World Cup winner and Laureus World Sports Academy Member, Bobby Charlton looks back to the 1966 World Cup. A moment that proved to be the greatest ever success of English football.
"I don’t think we ever dreamed of winning the World Cup, but it was in 1962 when the seeds for 1966 were there. I remember young players like Bobby Moore were coming into the action and there was a lot of real interest in the football that England was producing.
We played quite a lot and we won quite a lot leading up to ’66. I remember thinking, when I was looking at the team that had been selected, this is as good as anybody.
We did not talk a lot, we usually left that on the training ground. It was a tough World Cup, there were some really great teams playing, but we had been on tour and had beaten everyone.
The system was 4-3-3 and Alf Ramsay, who was the manager at the time, was convinced that was what we were best suited to, so that took a lot off your mind. Players were picked to play [in that system] and a lot of managers would not have picked them: players like Nobby Stiles, who was not an attractive footballer but he was a hard nut and we needed somebody like him; my brother, Jack, big centre-half, who could head everything all day; George Cohen, not a classical footballer, but he never was defeated by any of the wingers that used to come up against him; Bobby Moore, it was quite early for him to be a World Cup captain, but he was perfectly suited to it.

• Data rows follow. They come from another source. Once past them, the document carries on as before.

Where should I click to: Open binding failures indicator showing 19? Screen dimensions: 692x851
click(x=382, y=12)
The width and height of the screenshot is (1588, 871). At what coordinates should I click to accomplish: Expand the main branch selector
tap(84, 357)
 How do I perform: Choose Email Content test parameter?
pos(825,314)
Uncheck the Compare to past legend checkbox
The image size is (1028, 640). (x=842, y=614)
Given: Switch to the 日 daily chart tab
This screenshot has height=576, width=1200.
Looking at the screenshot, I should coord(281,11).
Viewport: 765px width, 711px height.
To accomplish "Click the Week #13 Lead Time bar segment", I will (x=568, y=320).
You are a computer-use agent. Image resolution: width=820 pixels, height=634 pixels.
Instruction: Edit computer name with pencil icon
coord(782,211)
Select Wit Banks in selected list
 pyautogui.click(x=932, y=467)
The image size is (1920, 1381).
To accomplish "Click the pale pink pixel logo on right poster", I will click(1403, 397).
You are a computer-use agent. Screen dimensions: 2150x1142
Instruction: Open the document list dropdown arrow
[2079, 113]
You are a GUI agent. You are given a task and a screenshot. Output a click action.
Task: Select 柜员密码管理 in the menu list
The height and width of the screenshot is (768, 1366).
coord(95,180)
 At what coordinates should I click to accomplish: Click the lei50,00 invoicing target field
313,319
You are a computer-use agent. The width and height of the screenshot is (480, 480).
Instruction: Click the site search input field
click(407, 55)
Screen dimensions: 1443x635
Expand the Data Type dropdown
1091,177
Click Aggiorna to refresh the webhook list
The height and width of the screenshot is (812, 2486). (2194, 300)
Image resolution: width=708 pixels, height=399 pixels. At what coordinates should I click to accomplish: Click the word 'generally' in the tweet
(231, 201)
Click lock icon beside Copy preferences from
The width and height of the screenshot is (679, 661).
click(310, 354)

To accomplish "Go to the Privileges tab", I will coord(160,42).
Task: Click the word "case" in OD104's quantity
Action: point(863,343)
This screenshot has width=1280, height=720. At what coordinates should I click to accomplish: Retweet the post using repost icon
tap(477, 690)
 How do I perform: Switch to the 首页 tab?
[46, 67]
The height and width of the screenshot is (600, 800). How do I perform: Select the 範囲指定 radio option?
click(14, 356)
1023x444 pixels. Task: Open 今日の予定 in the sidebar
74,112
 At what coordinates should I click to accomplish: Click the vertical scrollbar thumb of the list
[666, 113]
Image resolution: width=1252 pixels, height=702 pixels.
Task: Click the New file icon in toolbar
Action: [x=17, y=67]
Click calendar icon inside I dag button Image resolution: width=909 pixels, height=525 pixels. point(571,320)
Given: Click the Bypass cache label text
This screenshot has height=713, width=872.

If you were going to win the World Cup, you had to get players that had character. Every time that 11 English players went onto the field, you could think ‘it’s going to take a good team that’s going to beat us’, and that turned out to be the case.
I felt from the first that we were going to win the World Cup. Alf Ramsay had said yes, we will win the World Cup and everybody went ha-ha, you know, a few guffaws in the media, but nevertheless, after the first match, which was a 0-0 draw with Uruguay, I remember thinking, well, a draw, that’s going to be the most that we are ever going to concede.
The pressure of expectation was there, but it was something that we could handle."